13) The Last Mountain: A study into the brute force of runaway capitalism on the environment, this documents the final fight over Coal River Mountain in West Virginia, the site of the last stand between uber-rich mining company Massey Energy and the enraged locals and protestors hellbent on stopping this last moment of environmental meltdown, as the company prepares to strip it down.

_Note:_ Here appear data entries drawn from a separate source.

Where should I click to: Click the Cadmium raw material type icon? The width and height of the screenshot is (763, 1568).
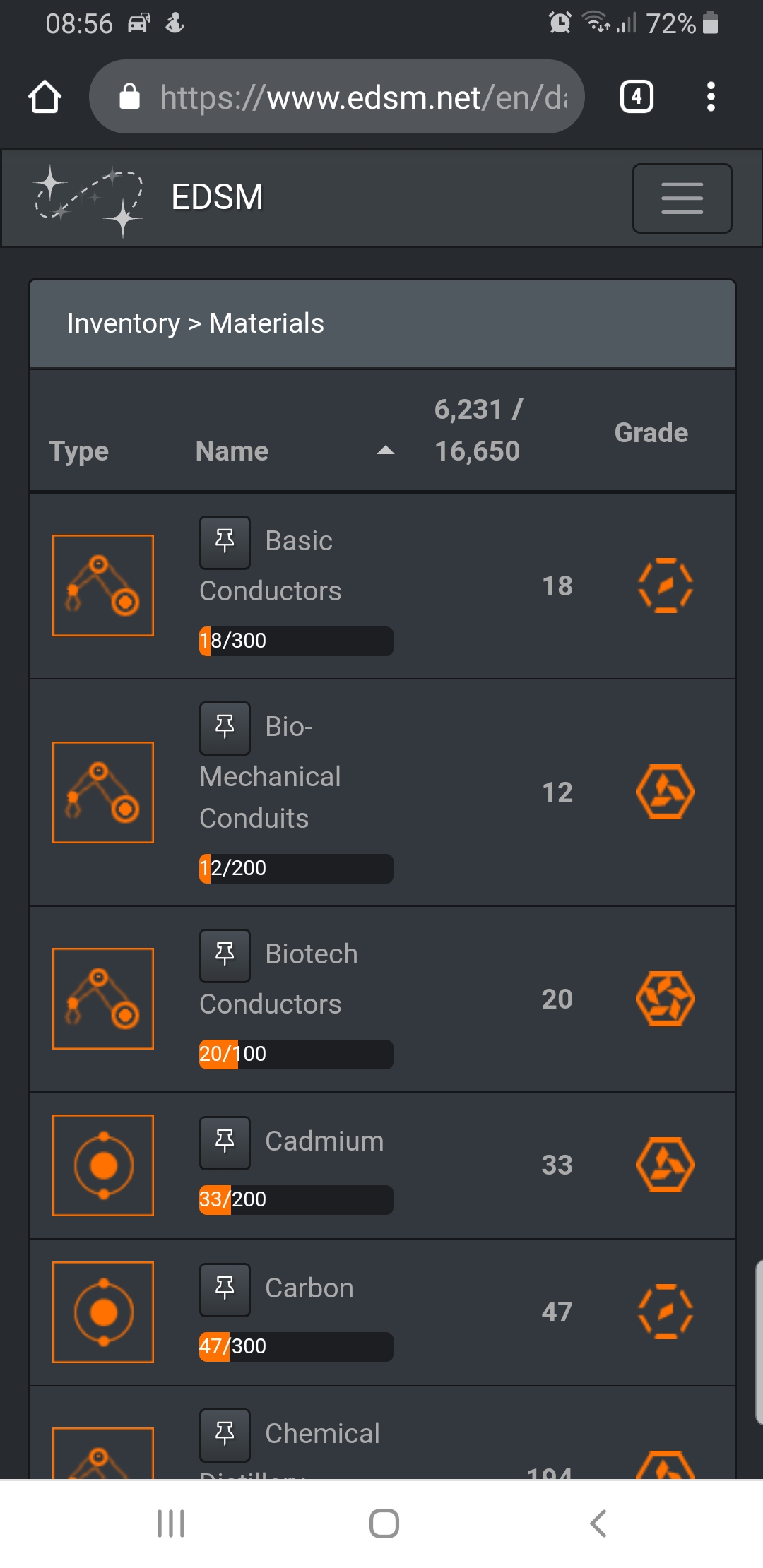(x=103, y=1165)
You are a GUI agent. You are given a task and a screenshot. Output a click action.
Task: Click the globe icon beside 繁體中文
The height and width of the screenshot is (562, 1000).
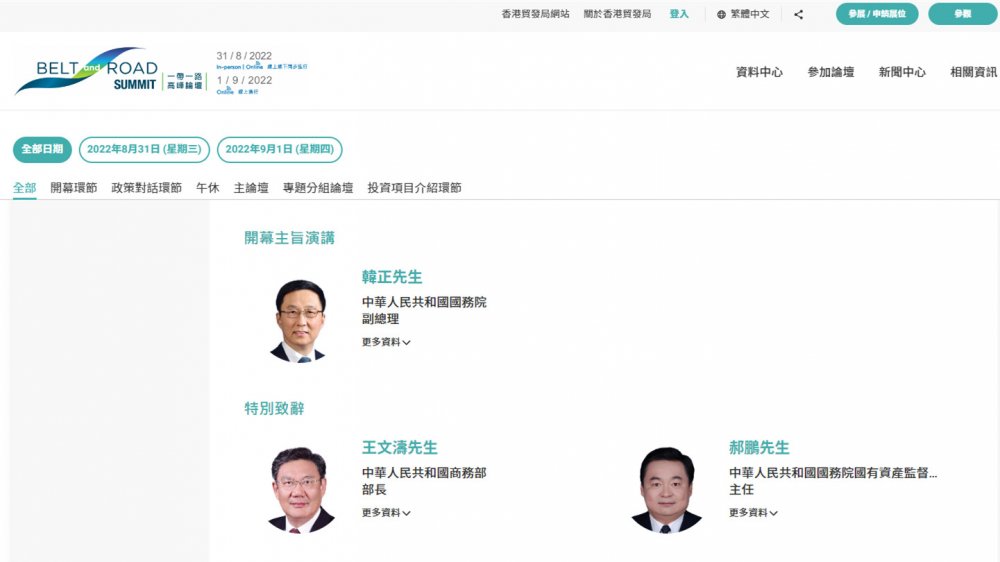pyautogui.click(x=721, y=14)
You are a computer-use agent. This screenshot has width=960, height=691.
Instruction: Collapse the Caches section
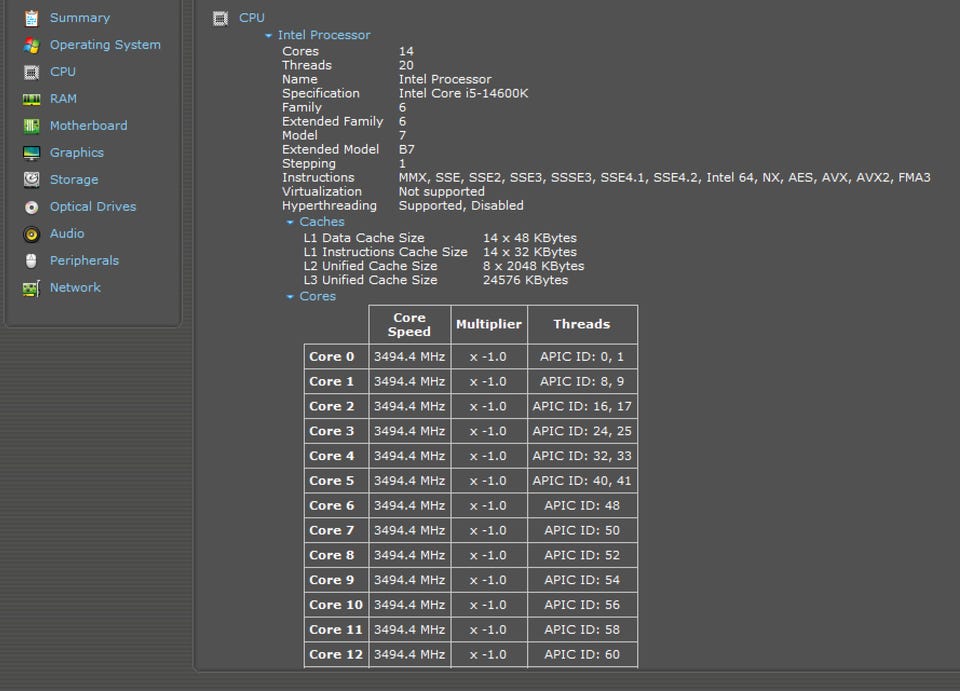(x=291, y=223)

14) Prohibition: From highly acclaimed documentary maker Ken Burns (The Civil War, Jazz, Baseball) comes this examination into the idealistic rise, shaky inforcement, and inevitable doom of the anti-alcohol prohibition of the 1920s.
15) Louder Than a Bomb: a compelling overview of the “poetry slam” movement that began in Chicago in 1984 and has become an international phenomenon, turning poetry readings into aggressive, connective tirades with their own audience and turning small venues, college campuses and coffee houses into verbal battlefields.
Now, drink deep this reality cinema all year long. And when you’re done with all those, go back and watch the great documentaries from last year that you didn’t get to see yet (like Man On Wire). Hey, no one said being a responsible movie addict would be easy — but I believe in you.